In general, R uses a consistent modelling framework. The model formula is always something like y ~ x1 + x2. This sort of notation is used in linear models, anova models, t-tests, logistic regression, Poisson regression, non-linear least squares, and random effects models.

In the workshops, I talked a little bit about modelling strategies. I’m not going to describe them here, but understand that there are some quirks, especially with categorical (factor) variables.

# Modelling ----
# ALWAYS PLOT YOUR DATA FIRST
ggplot(mtcars, aes(x = disp, y = mpg)) +
    geom_point() + 
    geom_smooth(method = "lm")

# fit a simple linear regression
mpg1 <- lm(mpg ~ disp, data = mtcars)
summary(mpg1) # summary gives you more information

# base R plotting functions
# without the "which" argument, it tries to plot
# four plots at once.
plot(mpg1, which = 1)
plot(mpg1, which = 2)
plot(mpg1, which = 3)
plot(mpg1, which = 5)

# Should we add am to the model?
ggplot(mtcars, aes(x = disp, y = mpg, 
                   colour = factor(am))) + 
    geom_point() + 
    geom_smooth(method = "lm")

# The plot looked good, so let's try it
mpg2 <- lm(mpg ~ disp + am, data = mtcars)
summary(mpg2) # not significant???
# The way we added am to the model, it only changes the intercept
# to change the slope as well (as in the ggplot above),
# we need to make it an interaction

# The colon multiplies two variables
mpg3 <- lm(mpg ~ disp + am + disp:am,
           data = mtcars)
# The star multiplies the variables and keeps the individual terms
# am*disp is the same as am+disp+am:disp
mpg3 <- lm(mpg ~ disp * am, data = mtcars)
summary(mpg3)

# Try adding the car's weight
mpg4 <- lm(mpg ~ disp*am + wt, data = mtcars)
summary(mpg4) # now disp isn't significant?

### GIVEN MATERIAL
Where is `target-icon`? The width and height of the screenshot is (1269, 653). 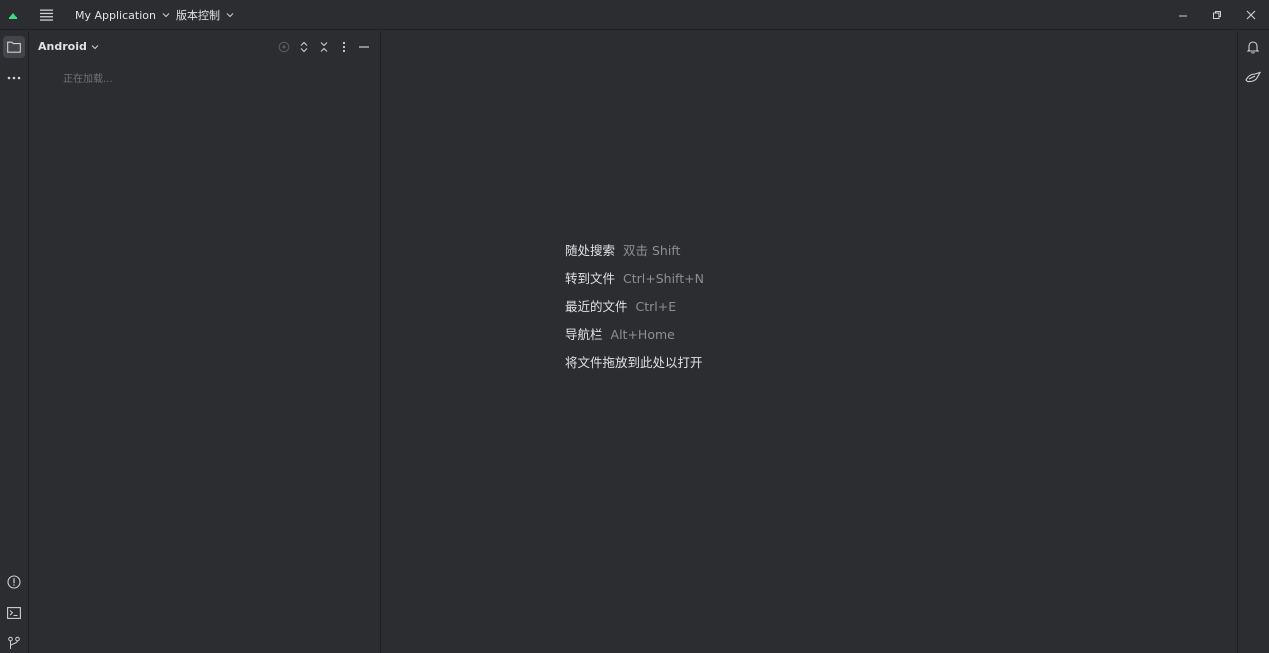
target-icon is located at coordinates (284, 47).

### ACTIVITY 1
Quote the R modelling excerpt word for word, starting at "summary(mpg2) # not" and ending at "summary(mpg3)".
### ACTIVITY 2
Write what comes next in the R modelling excerpt, picking up after its final line.

### EXERCISE RESPONSE 1
summary(mpg2) # not significant???
# The way we added am to the model, it only changes the intercept
# to change the slope as well (as in the ggplot above),
# we need to make it an interaction

# The colon multiplies two variables
mpg3 <- lm(mpg ~ disp + am + disp:am,
           data = mtcars)
# The star multiplies the variables and keeps the individual terms
# am*disp is the same as am+disp+am:disp
mpg3 <- lm(mpg ~ disp * am, data = mtcars)
summary(mpg3)

### EXERCISE RESPONSE 2
ggplot(mtcars, aes(x = wt, y = disp)) +
    geom_point()
# the variables are correlated, so we probably only need one in the model

mpg5 <- lm(mpg ~ wt*am, data = mtcars)
summary(mpg5)

# t tests
t.test(mpg ~ am, data = mtcars)
mtcars %>% group_by(am) %>%
    summarise(mean.mpg = mean(mpg),
              sd.mpg = sd(mpg))

#?t.test
t.test(formula = mpg ~ am, data = mtcars,
       alternative = "less", mu = 5,
       var.equal = TRUE)

# Anova 
anova(aov(mpg ~ factor(cyl), data = mtcars))

anova(aov(mpg ~ factor(cyl) + factor(am),
          data = mtcars))
?manova

# GLM 
myglm <- glm(factor(am) ~ mpg + cyl,
             data = mtcars, 
             family = binomial)
summary(myglm)

myglm2 <- glm(factor(am) ~ mpg, 
              data = mtcars,
              family = binomial)
summary(myglm2)

# Since GLMs aren't lines, we need more code to plot them
# We set up all of the x values, then calculate y at each x
mpgseq <- seq(10.4, 33.9, by = 0.1)
# the predict function calculates y
amseq <- predict(myglm2, 
                 newdata = list(mpg = mpgseq),
                 type = "response")
qplot(x = mpgseq, y = amseq, geom = "line")